Fig. 6. SARM1 knockout prevents axon degeneration and does not prevent axonal and mitochondrial ROS production after vincristine treatment.

A Representative images of 5 nM vincristine-treated WT and SARM1 KO i³Neuron axons. Immunostaining for βIII tubulin (green). Scale bar = 20 µm. B Axonal degeneration index of the experiments shown in (A). Vincristine treated WT and SARM1 KO i³Neuron axons. Results are represented as mean ± SEM. N = 4 independent differentiations, 5 images per differentiation. Two-way ANOVA, Bonferroni correction (p < 0.01 **, p < 0.0001 ****).
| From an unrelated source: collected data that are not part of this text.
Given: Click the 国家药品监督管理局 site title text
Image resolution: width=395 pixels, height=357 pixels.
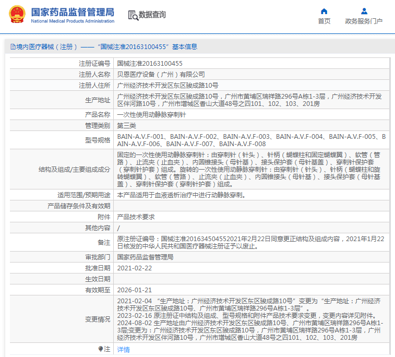Looking at the screenshot, I should [x=73, y=13].
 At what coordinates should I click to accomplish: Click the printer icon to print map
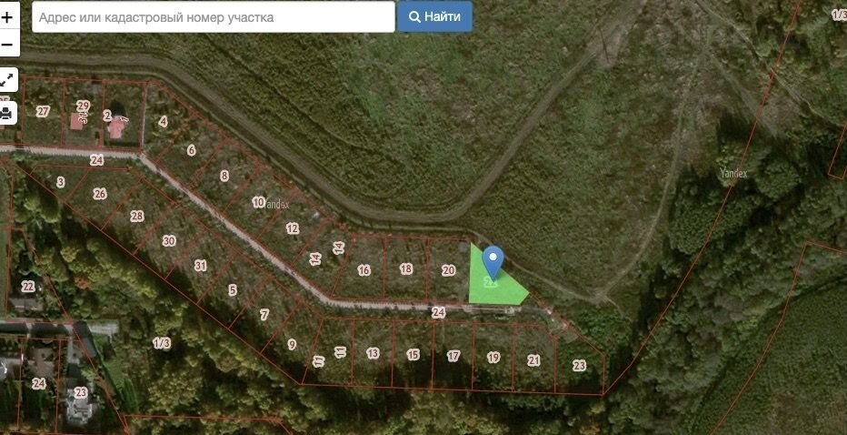click(6, 113)
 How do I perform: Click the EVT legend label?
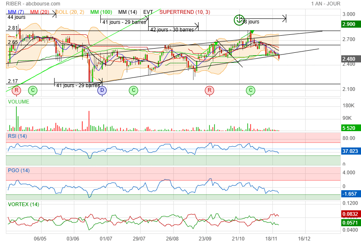tap(148, 12)
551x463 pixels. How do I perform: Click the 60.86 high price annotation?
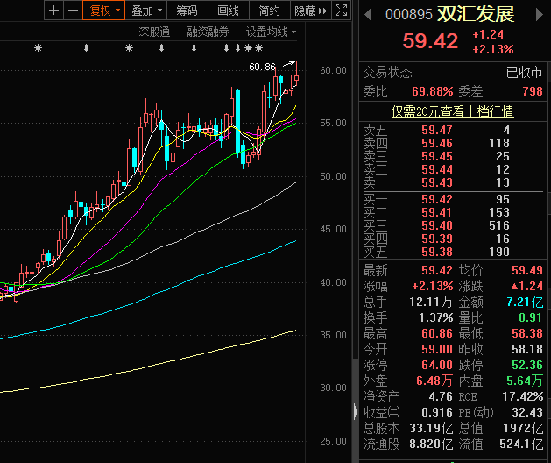pyautogui.click(x=262, y=67)
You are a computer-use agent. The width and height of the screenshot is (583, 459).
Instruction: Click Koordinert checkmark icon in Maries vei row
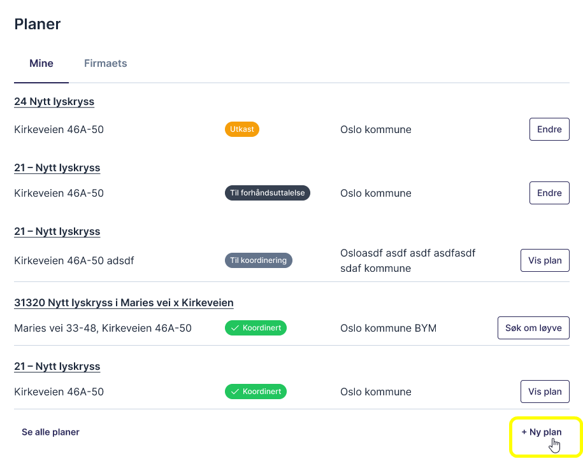click(235, 328)
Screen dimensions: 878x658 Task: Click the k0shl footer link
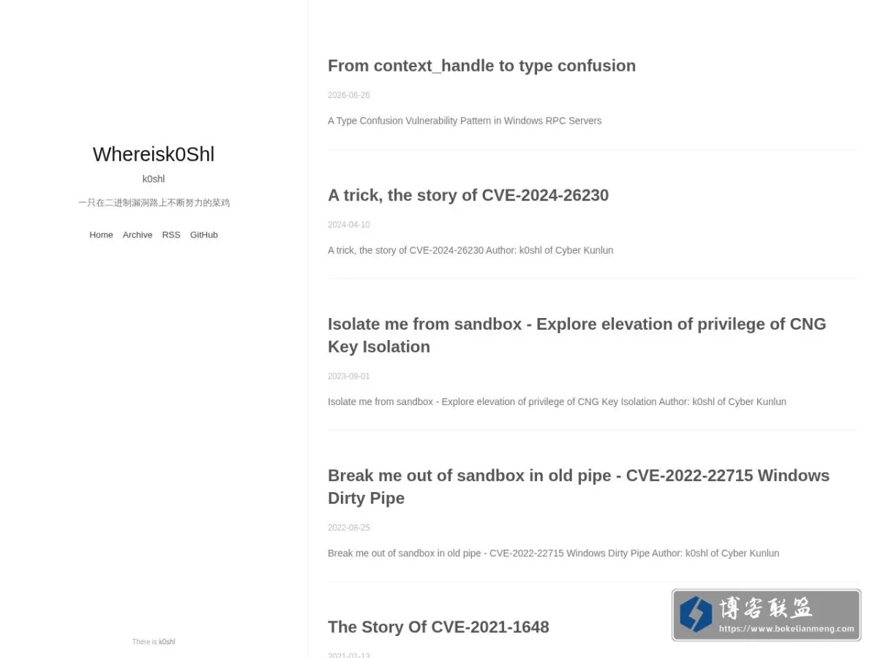point(167,642)
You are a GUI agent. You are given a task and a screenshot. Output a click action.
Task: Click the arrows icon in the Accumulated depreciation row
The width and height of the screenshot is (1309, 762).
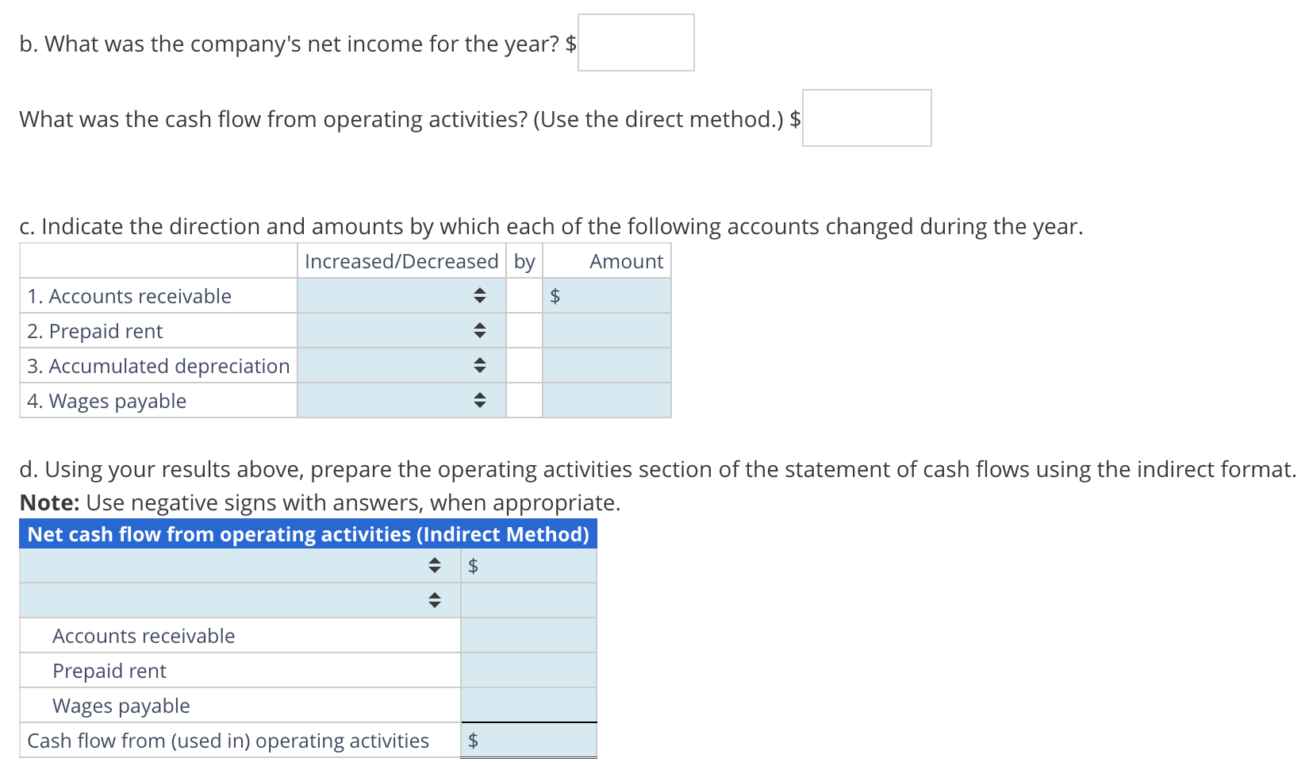pos(479,365)
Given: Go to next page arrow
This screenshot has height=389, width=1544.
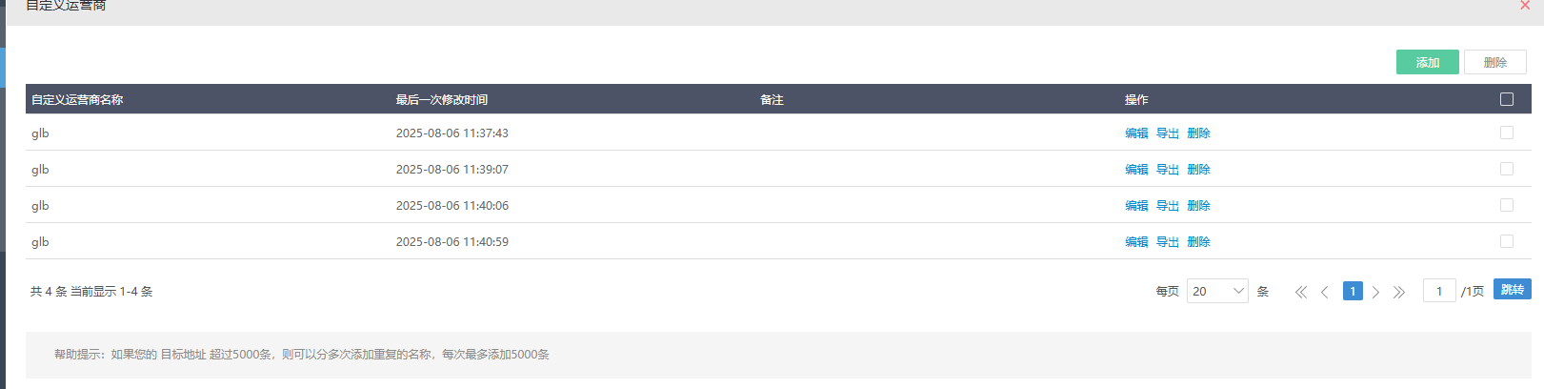Looking at the screenshot, I should [x=1375, y=292].
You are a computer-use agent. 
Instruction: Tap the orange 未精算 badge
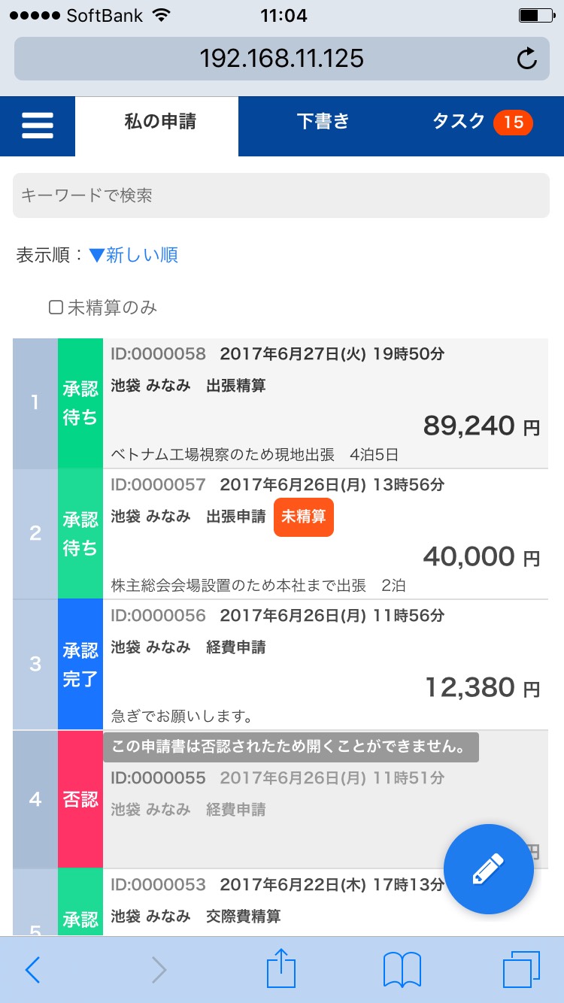[303, 517]
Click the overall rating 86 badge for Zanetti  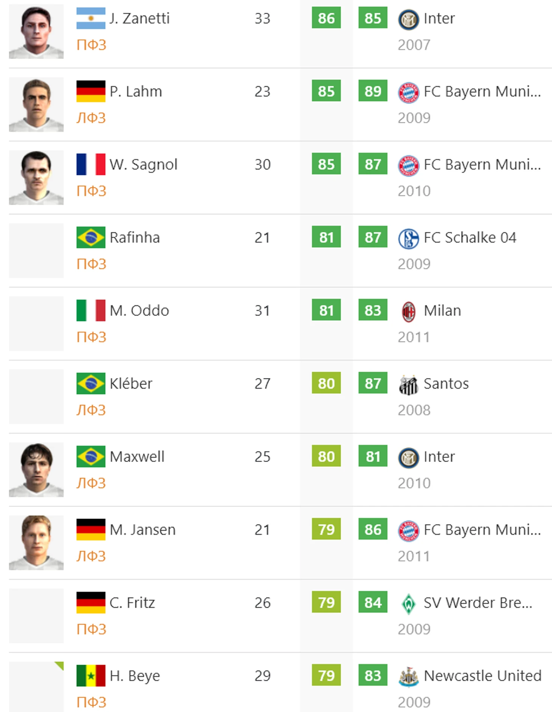tap(326, 18)
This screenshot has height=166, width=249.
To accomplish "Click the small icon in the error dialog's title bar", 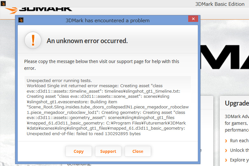I will 21,20.
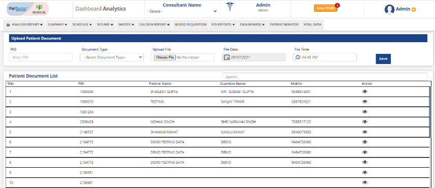435x188 pixels.
Task: Expand the Select Document Type dropdown
Action: [112, 57]
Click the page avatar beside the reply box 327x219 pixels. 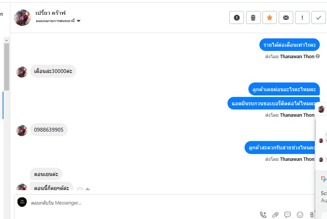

C Representative images of 5 nM vincristine-treated WT and SARM1 KO neurons. Staining with DHE (white). Scale bar = 20 µm. D Quantification of DHE fluorescence in 5 nM vincristine WT and SARM1 KO i³Neuron axons shown in (C). Results normalized to untreated axons. Results are represented as mean ± SEM. N = 4 independent differentiations, 5–10 images per differentiation. Two-way ANOVA, Bonferroni correction (ns not significant). E Representative images of 5 nM vincristine-treated WT and SARM1 KO i³Neuron axons ROS quantification. Staining with mitoSOX (white). Scale bar = 20 µm. F Quantification of mitoSOX fluorescence in 5 nM vincristine WT and SARM1 KO i³Neuron axons shown in (E). Results normalized to untreated axons. Results are represented as mean ± SEM. N = 4 independent differentiations, 5–10 images per differentiation. Two-way ANOVA, Bonferroni correction (ns not significant).